The Advancement of Sound Science Coalition has also worked to cast doubt on the scientific consensus regarding human-caused global warming, as have a number of conservative think tanks such as the American Enterprise Institute, the Heritage Foundation, the Cato Institute, the Hoover Institution, and the Competitive Enterprise Institute--all of whom receive large contributions from petroleum industry companies like ExxonMobil and the Charles G. Koch Charitable Foundation. The Discovery Institute has put the idea of Intelligent design into public debate, even though most biologists do not accept the theory as scientific.

United States Think Tanks

Think tanks in the United States play an important role in forming both foreign and domestic policy. Typically, an issue such as national missile defense will be debated within and among think tanks and the results of these debates will influence government policy makers. Think tanks in the United States generally receive funding from private donors, and members of private organizations. Think tanks may feel more free to propose and debate controversial ideas than people within government.

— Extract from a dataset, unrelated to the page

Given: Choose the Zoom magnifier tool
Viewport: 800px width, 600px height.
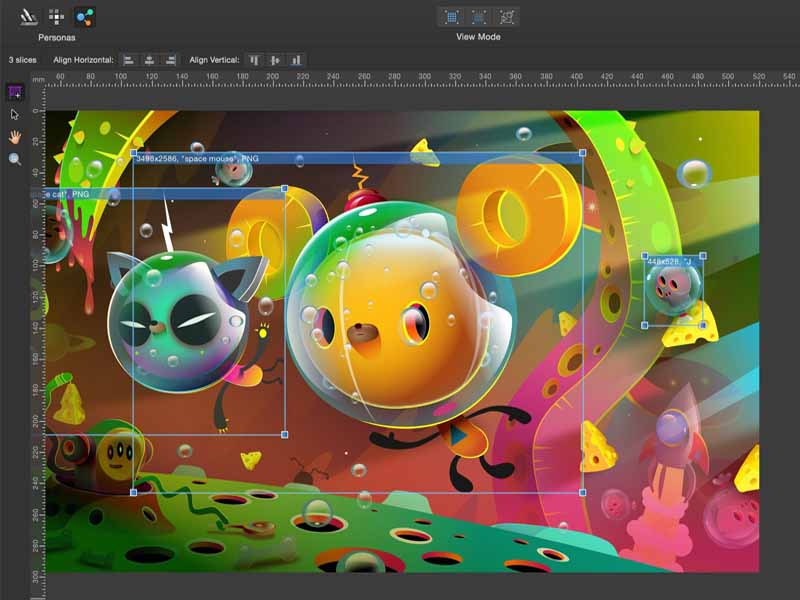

Though there are think tanks in every part of the political spectrum, conservative think tanks outnumber their centrist and liberal/progressive counterparts. For example, the media watchdog group Fairness and Accuracy in Reporting (FAIR) released a report in 2006 which listed the 25 think tanks which were mentioned most often in the mainstream media news in 2005. The most-mentioned think tank was the centrist or center-left Brookings Institution. The next two most-mentioned think tanks--the Heritage Foundation, the American Enterprise Institute, are conservative while the fourth, the Cato Institute, is libertarian. Of media citations, a plurality, 47% were centrist, while 40% were conservative and 13% were progressive.

Conservative

Modern neoconservatism is associated with some of the foreign policy initiatives of think tanks such as the American Enterprise Institute (AEI) and the Project for the New American Century (PNAC). The Claremont Institute and the Heritage Foundation are more traditional conservative think tanks.

Liberal

On the other side of the political spectrum are think tanks such as the Political Economy Research Institute (PERI), Institute for Policy Studies, the Progressive Policy Institute and the Center for American Progress. Economic Policy Institute is a prominent liberal think tank whose research emphasizes interests of low-income and middle-income workers. Other think tanks include Brookings Institution, a center-left organization.

Nonpartisan

In order to retain non-profit tax-exempt status most think tanks, including the conservative Heritage Institute and the center-left Brookings Institution, claim nonpartisan status. Other institutions are officially and unofficially nonpartisan. These include the Atlantic Council of the United States and Center for Strategic and International Studies, non-partisan foreign policy-oriented organizations, the Institute for Collaborative Engagement, a non-partisan internationally-focused organization, and the The Lincoln Square Institute, a non-partisan presidential election forum. The Roosevelt Institution is pushing the think tank model by attempting to organize university and college student bodies into effective think tanks.

Libertarian

The most prominent is the Cato Institute, a libertarian or "free-market liberal" think tank. The Mises Institute, focusing on libertarian economic education.

Government

Government think tanks are also important in the United States, particularly in the security and defense field. These include the Institute for National Strategic Studies, Institute for Homeland Security Studies, and the Center for Technology and National Security Policy, at the National Defense University; the Center for Naval Warfare Studies at the Naval War College and the Strategic Studies Institute at the U.S. Army War College.